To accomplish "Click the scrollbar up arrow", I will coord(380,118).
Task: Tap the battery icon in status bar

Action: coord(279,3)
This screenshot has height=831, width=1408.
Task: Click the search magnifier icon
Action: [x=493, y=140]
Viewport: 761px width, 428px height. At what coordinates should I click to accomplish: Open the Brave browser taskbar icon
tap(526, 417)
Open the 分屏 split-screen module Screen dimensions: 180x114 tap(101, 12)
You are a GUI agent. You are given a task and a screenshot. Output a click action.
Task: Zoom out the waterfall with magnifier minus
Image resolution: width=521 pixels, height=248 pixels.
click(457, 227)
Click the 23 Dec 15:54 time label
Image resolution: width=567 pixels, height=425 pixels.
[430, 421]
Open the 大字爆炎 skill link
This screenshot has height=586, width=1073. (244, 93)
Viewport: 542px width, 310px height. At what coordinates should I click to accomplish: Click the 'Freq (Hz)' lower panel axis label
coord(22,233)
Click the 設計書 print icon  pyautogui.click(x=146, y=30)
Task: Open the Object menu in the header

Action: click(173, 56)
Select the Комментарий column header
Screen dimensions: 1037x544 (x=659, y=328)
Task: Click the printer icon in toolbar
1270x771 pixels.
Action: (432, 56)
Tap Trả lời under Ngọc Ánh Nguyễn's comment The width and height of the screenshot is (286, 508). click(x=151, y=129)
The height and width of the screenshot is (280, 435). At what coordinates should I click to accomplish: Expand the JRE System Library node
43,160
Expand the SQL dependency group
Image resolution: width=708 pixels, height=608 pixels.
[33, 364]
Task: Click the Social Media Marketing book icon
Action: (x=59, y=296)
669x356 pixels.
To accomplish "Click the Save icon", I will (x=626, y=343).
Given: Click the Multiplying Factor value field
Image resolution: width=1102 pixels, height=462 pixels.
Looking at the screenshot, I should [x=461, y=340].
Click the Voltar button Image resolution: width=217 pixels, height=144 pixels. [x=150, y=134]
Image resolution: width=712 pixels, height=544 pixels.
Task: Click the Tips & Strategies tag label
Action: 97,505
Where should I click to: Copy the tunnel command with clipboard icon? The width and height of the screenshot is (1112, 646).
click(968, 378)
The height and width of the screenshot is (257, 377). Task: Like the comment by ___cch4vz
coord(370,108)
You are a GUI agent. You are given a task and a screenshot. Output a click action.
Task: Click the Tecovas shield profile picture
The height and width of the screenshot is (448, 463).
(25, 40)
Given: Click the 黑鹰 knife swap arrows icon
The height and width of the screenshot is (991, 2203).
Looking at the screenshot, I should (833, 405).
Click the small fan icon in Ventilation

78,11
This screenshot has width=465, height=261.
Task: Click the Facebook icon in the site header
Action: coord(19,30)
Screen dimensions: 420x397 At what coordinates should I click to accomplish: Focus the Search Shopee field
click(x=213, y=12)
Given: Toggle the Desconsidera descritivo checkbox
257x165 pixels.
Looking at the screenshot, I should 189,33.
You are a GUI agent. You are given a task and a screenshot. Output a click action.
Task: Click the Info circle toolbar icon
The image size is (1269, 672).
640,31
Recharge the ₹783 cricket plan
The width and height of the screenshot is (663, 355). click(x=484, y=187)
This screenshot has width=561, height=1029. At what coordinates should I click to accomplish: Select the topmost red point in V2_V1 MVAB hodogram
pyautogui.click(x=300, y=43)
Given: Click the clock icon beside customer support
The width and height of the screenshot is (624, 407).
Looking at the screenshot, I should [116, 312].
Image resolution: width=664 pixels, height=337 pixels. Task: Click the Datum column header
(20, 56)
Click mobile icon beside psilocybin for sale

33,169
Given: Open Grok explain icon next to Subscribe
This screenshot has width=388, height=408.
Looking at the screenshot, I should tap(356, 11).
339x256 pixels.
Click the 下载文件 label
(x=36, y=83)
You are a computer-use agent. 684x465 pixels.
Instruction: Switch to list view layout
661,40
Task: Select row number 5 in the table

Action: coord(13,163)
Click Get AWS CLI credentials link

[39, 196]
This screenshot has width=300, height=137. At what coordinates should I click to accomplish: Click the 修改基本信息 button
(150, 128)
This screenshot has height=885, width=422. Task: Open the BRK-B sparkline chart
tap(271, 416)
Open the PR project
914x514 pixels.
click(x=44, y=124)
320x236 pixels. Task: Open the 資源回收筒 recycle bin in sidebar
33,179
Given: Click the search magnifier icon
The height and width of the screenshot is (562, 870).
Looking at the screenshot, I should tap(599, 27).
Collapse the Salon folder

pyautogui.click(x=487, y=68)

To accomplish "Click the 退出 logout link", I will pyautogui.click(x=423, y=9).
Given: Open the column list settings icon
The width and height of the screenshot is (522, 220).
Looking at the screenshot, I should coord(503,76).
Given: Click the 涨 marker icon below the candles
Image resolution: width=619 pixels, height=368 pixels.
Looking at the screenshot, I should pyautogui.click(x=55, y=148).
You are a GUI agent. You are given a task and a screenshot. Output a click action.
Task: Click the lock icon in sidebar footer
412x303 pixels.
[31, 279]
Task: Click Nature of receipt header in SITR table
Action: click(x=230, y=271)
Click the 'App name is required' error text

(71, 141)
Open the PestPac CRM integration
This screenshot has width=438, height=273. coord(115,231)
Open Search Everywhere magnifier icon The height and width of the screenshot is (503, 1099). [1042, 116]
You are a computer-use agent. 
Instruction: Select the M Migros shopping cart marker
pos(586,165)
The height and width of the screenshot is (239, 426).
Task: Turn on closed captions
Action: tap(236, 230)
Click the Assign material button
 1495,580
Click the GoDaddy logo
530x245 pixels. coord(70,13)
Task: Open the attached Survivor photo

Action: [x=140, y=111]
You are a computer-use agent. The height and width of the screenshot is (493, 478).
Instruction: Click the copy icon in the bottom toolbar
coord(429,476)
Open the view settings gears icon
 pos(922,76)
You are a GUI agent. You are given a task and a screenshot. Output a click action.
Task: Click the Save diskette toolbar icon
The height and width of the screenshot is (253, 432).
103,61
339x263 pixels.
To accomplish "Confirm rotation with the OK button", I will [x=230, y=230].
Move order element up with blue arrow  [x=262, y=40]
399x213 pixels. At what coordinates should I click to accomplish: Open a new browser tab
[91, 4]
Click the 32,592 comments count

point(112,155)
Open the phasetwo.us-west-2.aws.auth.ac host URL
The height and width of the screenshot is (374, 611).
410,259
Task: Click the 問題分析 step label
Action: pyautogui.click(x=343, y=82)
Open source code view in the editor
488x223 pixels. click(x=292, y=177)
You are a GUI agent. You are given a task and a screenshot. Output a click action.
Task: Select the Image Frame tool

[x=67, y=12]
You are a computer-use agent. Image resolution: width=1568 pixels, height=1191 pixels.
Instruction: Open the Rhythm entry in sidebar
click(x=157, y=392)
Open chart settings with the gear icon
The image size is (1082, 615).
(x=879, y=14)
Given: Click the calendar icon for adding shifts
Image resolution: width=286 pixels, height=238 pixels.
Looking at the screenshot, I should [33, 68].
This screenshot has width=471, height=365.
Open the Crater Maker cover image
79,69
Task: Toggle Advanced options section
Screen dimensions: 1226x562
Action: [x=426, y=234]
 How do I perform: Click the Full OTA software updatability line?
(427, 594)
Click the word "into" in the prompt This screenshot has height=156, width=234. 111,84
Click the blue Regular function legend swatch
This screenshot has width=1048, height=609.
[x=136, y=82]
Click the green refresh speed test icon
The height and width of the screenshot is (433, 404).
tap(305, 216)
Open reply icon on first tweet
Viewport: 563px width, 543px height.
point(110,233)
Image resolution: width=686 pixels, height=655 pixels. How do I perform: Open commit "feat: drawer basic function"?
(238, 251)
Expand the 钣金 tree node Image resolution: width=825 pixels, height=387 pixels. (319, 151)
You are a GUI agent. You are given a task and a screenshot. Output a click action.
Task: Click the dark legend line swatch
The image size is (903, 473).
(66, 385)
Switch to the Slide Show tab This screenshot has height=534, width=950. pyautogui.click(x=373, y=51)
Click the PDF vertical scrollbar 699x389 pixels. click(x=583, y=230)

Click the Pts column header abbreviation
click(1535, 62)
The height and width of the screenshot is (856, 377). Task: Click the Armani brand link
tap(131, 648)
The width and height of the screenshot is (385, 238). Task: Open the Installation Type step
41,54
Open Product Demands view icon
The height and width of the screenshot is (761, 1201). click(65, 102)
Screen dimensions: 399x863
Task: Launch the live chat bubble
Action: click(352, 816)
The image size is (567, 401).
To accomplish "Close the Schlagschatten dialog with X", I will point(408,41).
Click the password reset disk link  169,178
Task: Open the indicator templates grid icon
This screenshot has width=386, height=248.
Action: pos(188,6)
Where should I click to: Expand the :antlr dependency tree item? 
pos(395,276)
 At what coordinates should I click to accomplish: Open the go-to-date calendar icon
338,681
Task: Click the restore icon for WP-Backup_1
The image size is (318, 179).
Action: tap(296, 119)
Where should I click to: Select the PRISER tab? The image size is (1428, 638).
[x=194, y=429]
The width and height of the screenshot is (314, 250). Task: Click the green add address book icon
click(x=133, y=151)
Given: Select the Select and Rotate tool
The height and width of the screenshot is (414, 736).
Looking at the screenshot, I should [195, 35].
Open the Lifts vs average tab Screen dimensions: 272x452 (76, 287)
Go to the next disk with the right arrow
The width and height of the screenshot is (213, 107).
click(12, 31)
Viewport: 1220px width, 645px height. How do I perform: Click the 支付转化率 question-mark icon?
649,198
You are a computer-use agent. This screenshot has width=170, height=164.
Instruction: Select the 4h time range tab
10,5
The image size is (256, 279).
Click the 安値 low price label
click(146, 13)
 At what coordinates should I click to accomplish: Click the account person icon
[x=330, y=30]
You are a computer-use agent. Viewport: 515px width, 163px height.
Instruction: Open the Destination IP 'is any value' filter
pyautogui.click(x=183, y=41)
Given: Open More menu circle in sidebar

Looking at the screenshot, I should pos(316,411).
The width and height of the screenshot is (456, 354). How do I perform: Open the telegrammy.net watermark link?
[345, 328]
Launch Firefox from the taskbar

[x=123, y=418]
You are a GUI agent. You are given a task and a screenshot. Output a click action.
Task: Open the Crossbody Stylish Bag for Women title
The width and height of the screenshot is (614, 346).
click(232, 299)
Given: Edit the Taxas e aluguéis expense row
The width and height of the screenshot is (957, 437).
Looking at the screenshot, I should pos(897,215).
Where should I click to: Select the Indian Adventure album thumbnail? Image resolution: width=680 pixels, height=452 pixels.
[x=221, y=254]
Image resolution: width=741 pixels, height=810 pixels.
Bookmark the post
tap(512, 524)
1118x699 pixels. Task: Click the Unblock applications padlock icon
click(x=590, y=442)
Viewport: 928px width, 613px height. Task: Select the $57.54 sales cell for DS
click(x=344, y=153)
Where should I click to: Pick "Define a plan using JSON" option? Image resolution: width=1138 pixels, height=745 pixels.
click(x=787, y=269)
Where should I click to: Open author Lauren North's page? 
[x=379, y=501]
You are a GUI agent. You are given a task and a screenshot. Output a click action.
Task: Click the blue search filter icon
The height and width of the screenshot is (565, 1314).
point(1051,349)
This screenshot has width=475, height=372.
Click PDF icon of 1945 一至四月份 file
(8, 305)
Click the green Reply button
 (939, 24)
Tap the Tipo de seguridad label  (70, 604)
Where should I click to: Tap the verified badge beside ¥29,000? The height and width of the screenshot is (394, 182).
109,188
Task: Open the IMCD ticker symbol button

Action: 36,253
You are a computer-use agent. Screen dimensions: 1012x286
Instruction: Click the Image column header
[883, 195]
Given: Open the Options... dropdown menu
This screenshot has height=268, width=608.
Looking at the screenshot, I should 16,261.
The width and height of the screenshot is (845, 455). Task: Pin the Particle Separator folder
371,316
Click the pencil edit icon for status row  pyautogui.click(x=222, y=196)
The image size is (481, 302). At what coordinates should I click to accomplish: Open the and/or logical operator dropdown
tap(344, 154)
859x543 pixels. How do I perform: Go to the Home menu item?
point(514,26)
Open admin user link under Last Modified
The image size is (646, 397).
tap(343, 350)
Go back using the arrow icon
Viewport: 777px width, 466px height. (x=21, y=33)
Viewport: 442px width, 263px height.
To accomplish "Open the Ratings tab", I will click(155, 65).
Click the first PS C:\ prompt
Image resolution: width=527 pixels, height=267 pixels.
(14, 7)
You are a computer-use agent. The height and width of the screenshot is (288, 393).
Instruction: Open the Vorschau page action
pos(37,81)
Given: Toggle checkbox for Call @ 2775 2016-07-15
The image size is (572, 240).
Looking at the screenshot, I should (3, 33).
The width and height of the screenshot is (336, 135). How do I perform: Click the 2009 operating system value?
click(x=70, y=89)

____

• **EXERCISE PROMPT**
Nothing but a number is expected: the tally of lines in the records that include the word "checkbox".

• **EXPECTED ANSWER**
2